> **Work order**
Can you carry on the text about Crown Heights, picking up right after its last sentence?

Neighborhoods in Community Board 8

Crown Heights
Crown Heights, sandwiched between Park Slope and Bedford-Stuyvesant, East Flatbush and Prospect Park, was a quiet, sparsely populated early settlement in the original Dutch town of Breukelen. It was first known as Crow Hill; Crown Heights actually does include a succession of hills. In the early 1900s, for reasons that are unknown, Crow permanently picked up its "n."
In the mid- to late 1800s, Crown Heights was developed as a countrified suburb for the upper middle class. Prominent philanthropic residents included Abraham Abraham, a partner in Wechsler and Abraham, later Abraham & Straus, who founded Brooklyn Jewish Hospital (now part of Interfaith Medical Center at 555 Prospect Place).
Today, in addition to its longstanding African American population, Crown Heights is home to two very different and highly visible ethnic and cultural groups: Caribbean and West Indian blacks from Haiti, Jamaica, Trinidad, Barbados and Grenada;
and the Hasidic Jewish population, primarily the Lubavitch sect. The vitality and ambitions of these groups, their churches and synagogues, their celebrations and traditions, have given Crown Heights its unique atmosphere.
Crown Heights' main thoroughfare, Eastern Parkway, was designed in 1866 by Frederick Law Olmsted and Calvert Vaux as a "sister" boulevard to Ocean Parkway. Its broad median strips were built as promenades and equestrian paths, and its side
lanes as service roads for carriages. Some of Crown Heights' most spectacular 19th-century homes can still be seen on the two-block stretch along President Street between Brooklyn and New York Avenues. Known as "Doctor's Row," the first
doctors were white Protestants, followed by Jewish doctors; now, West Indian doctors make their home here.

> **Extracted information**
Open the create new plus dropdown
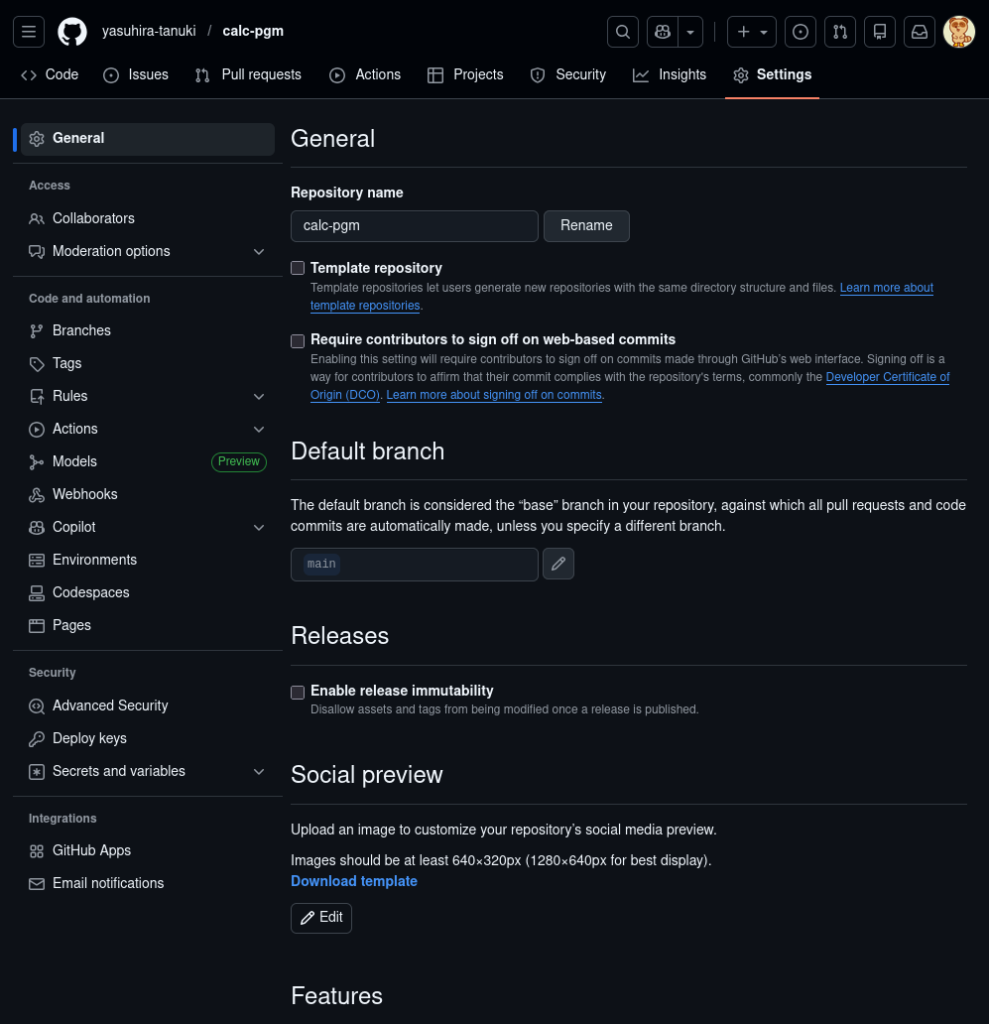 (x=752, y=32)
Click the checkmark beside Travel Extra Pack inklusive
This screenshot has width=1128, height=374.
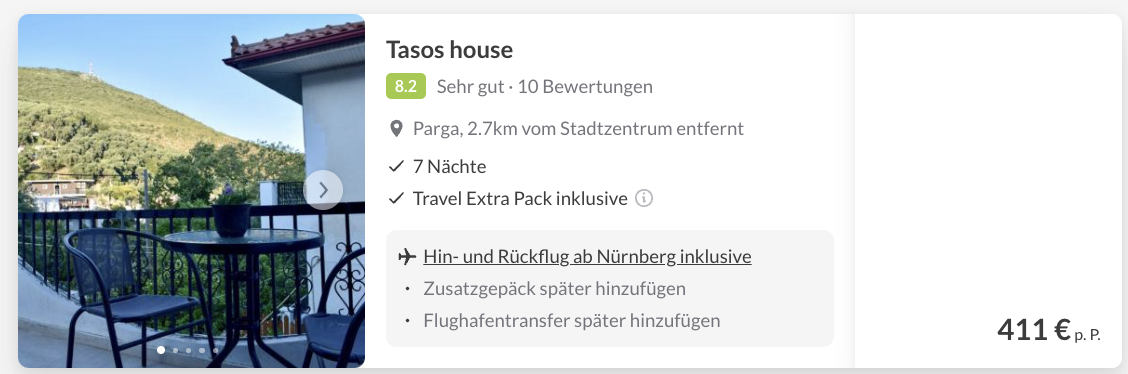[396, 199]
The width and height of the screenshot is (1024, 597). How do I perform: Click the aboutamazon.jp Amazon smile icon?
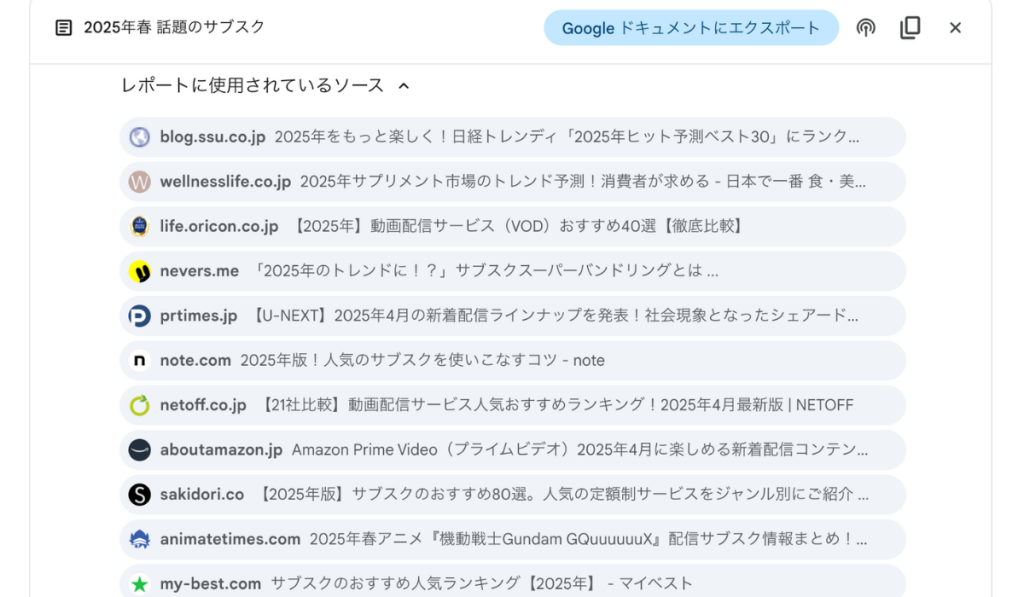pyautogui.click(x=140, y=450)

---

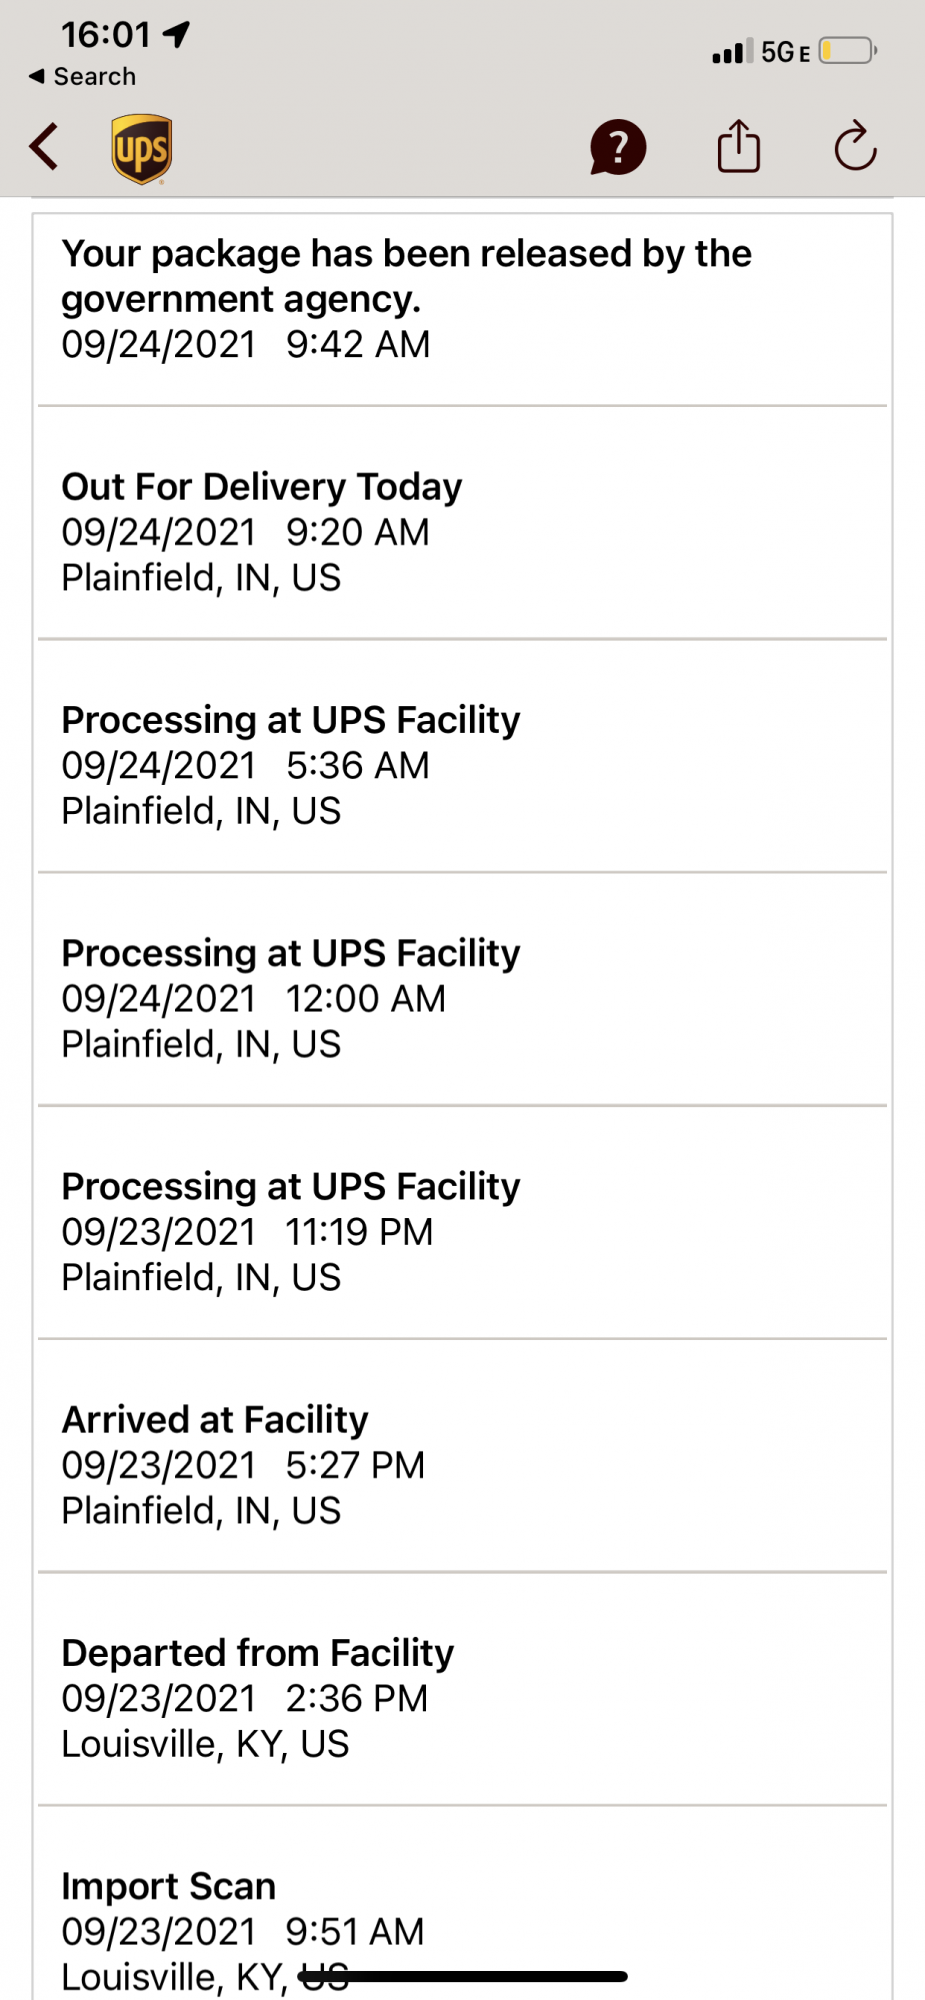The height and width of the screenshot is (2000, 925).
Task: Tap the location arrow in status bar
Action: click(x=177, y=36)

...

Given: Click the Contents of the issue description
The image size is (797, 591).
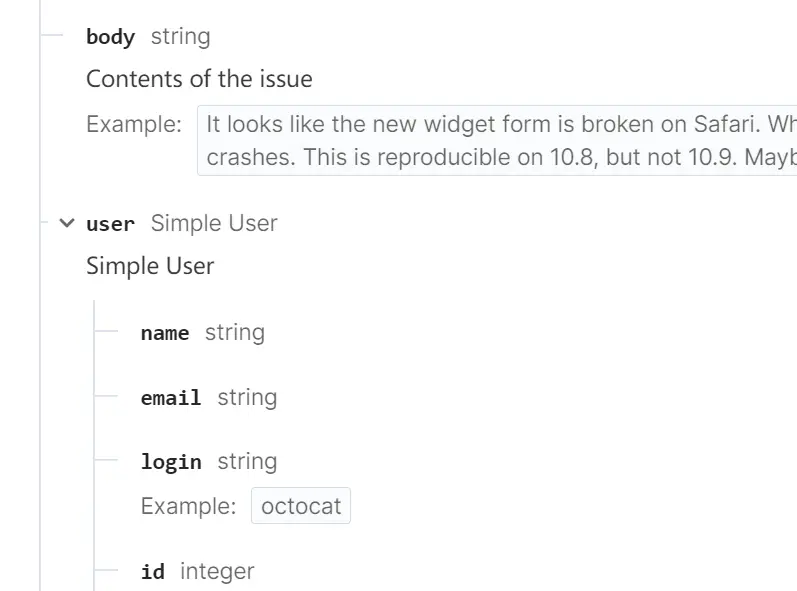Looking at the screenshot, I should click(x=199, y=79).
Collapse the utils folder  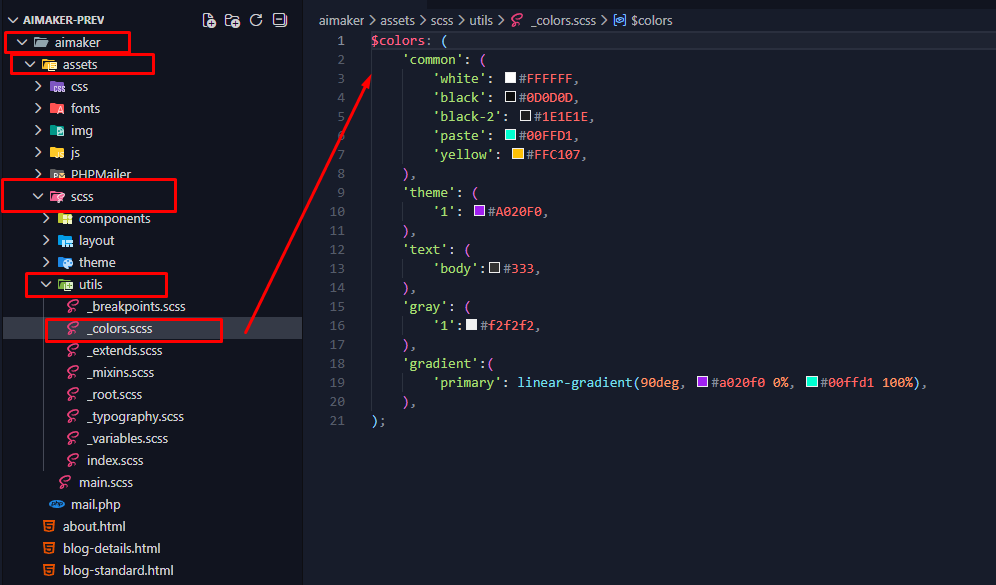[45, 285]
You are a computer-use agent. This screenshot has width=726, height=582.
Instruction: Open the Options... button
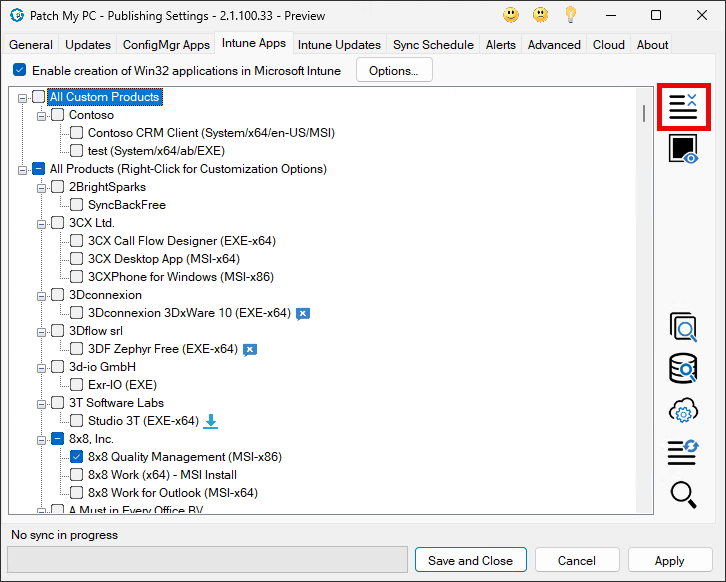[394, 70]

> **Output for this task**
The worldwide headquarters of the Lubavitch movement occupies a large Tudor-style brick building at 770 Eastern Parkway. The Crown Heights Jewish Community Council spearheads local neighborhood and housing improvement projects. Kingston
Avenue is the thriving shopping strip central to the Lubavitch community, and in addition to its food stores and religious institutions it also boasts the CHAI Gallery (Hasidic Art Institute, 375 Kingston Avenue), which regularly showcases the work
of Hasidic artists, and the Crown Palace Hotel (600 Crown Street), New York City's only glatt kosher hotel.
Crown Heights contains the largest Haitian community in the United States and is sometimes called La Saline, after a district in Port-au-Prince. At St. Bartholomew's Church (1227 Pacific Street), the Gospel is read in English, French and even in
Vietnamese for the community's newest members.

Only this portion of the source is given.